Dataset entries

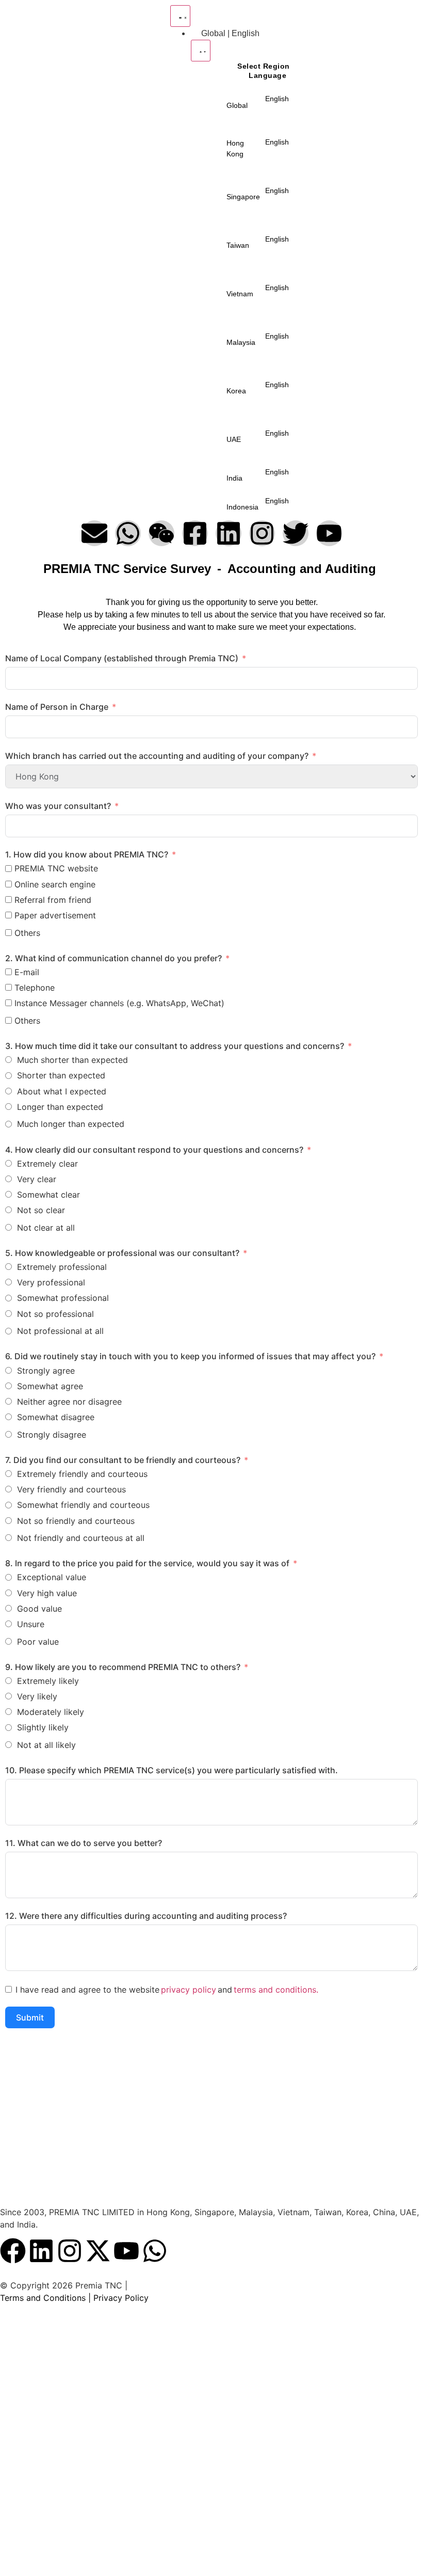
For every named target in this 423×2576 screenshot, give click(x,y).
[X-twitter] (98, 2251)
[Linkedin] (228, 533)
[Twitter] (295, 533)
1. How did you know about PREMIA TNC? (87, 854)
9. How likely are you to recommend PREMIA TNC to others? (122, 1667)
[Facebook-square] (195, 533)
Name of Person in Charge (56, 707)
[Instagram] (262, 533)
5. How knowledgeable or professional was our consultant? (122, 1253)
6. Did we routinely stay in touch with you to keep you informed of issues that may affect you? (190, 1356)
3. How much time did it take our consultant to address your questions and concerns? (174, 1046)
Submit (30, 2017)
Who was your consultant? (58, 806)
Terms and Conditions (43, 2298)
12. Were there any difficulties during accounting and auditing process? (146, 1916)
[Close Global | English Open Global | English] (200, 50)
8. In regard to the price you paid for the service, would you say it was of (147, 1563)
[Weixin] (161, 533)
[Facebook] (13, 2251)
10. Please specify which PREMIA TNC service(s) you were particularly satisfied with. (171, 1770)
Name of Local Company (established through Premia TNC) (121, 658)
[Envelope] (94, 533)
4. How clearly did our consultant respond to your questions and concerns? (154, 1149)
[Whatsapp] (128, 533)
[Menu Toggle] (180, 16)
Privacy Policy (121, 2298)
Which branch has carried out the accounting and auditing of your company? (156, 756)
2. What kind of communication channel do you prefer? (113, 958)
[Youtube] (329, 533)
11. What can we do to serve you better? (83, 1843)
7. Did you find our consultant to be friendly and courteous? (122, 1460)
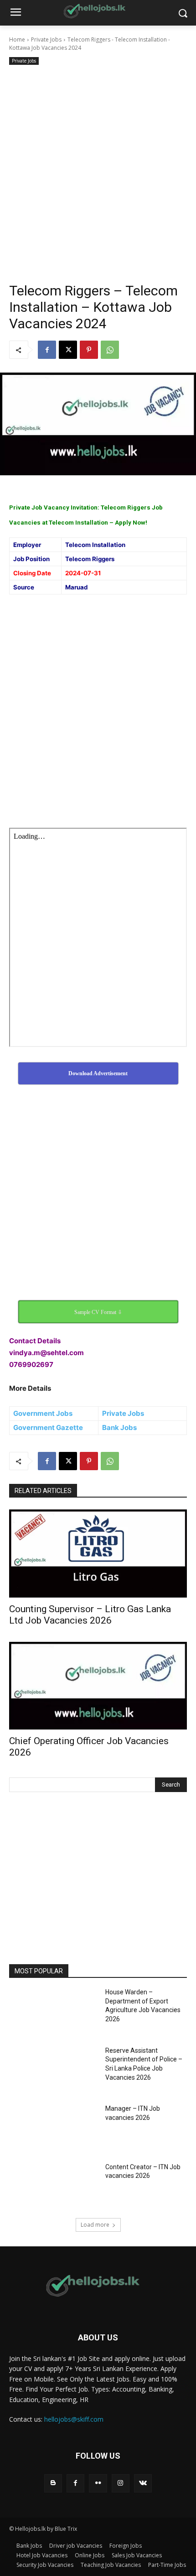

Assignment
Could you copy each line above exactly as written, minus any pictures?

Response to the exercise
For every named target in this 423×2576 screenshot, give click(x,y).
[X-twitter] (98, 2251)
[Linkedin] (228, 533)
[Twitter] (295, 533)
1. How did you know about PREMIA TNC? (87, 854)
9. How likely are you to recommend PREMIA TNC to others? (122, 1667)
[Facebook-square] (195, 533)
Name of Person in Charge (56, 707)
[Instagram] (262, 533)
5. How knowledgeable or professional was our consultant? (122, 1253)
6. Did we routinely stay in touch with you to keep you informed of issues that may affect you? (190, 1356)
3. How much time did it take our consultant to address your questions and concerns? (174, 1046)
Submit (30, 2017)
Who was your consultant? (58, 806)
Terms and Conditions (43, 2298)
12. Were there any difficulties during accounting and auditing process? (146, 1916)
[Close Global | English Open Global | English] (200, 50)
8. In regard to the price you paid for the service, would you say it was of (147, 1563)
[Weixin] (161, 533)
[Facebook] (13, 2251)
10. Please specify which PREMIA TNC service(s) you were particularly satisfied with. (171, 1770)
Name of Local Company (established through Premia TNC) (121, 658)
[Envelope] (94, 533)
4. How clearly did our consultant respond to your questions and concerns? (154, 1149)
[Whatsapp] (128, 533)
[Menu Toggle] (180, 16)
Privacy Policy (121, 2298)
Which branch has carried out the accounting and auditing of your company? (156, 756)
2. What kind of communication channel do you prefer? (113, 958)
[Youtube] (329, 533)
11. What can we do to serve you better? (83, 1843)
7. Did you find our consultant to be friendly and courteous? (122, 1460)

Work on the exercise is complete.